A week and a half after its debut and the glittery halo has faded a bit on McSweeney’s 320-page full-color San Francisco Panorama newspaper. While most have been quick to point out how lush and lovely the thing is, Choire Sicha at the Awl breaks down the actual logistics of such a project — and with some devastating results on the financial (read: reality) side of things. Basically? Even when charging $16 and paying writers 12 cents per word or less, McSweeney’s more or less breaks even on the paper, in the event that they pay their in-house staffers less than minimum wage. Still, and this is what continues to baffle me, the common reaction is: So? It’s pretty! (The color infographics, that is — not the future of journalism, ha-ha!) So thank god for this commenter.
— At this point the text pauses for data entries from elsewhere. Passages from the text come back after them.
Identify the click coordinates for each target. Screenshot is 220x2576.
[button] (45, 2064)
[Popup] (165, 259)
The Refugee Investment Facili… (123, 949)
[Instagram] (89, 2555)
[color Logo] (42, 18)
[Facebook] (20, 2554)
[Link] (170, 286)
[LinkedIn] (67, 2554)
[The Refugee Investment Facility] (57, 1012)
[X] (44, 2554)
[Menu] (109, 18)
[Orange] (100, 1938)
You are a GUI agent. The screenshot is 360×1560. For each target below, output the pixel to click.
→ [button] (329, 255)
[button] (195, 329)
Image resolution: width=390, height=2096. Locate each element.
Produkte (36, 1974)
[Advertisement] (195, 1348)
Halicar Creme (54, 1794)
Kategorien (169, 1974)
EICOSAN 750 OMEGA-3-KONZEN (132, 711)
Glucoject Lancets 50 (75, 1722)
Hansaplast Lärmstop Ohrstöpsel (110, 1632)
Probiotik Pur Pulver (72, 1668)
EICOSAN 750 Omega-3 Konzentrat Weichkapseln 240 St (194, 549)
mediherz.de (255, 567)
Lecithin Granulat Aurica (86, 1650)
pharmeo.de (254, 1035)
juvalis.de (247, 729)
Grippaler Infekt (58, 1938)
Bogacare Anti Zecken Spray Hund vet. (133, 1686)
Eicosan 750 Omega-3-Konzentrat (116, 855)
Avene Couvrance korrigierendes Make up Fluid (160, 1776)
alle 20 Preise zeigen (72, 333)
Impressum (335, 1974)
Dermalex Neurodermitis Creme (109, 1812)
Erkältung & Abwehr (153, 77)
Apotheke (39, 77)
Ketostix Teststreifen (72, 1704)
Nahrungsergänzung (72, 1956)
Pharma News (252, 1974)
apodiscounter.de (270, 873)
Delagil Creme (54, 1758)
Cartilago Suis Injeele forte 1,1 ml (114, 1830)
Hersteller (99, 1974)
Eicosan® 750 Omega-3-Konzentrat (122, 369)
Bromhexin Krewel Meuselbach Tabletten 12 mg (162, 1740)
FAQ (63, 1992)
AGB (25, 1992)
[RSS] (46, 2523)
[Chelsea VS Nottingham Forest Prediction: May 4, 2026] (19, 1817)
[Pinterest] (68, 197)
Sure, when you gather a bunch of amazingly talented people and don’t pay them and charge a premium price you will have a great product. Don’t you think we already know that? The challenge is to produce a product with a variety of talent and employees that need to eat. And need medical insurance. Also, you have to get advertisers. And subscriptions.
Dave KNOWS that it is almost impossible and that’s why he ain’t gonna do it. It’s easy to have all the most talented people working for no pay and then saying “look at me look what we made why can’t you be like us?”
Yes, why can’t you? Where’s your trust fund, little reporter?
For their part, D. Eggers’ public comments lately have been considerably more humble than they were back in June, when he announced the project. Plus I think it’s interesting that McSweeney’s started off calling the Panorama a “prototype” and lately refers to it more often as an “experiment” — more forgiving of these sorts of problems, and with no expectation of a follow-up.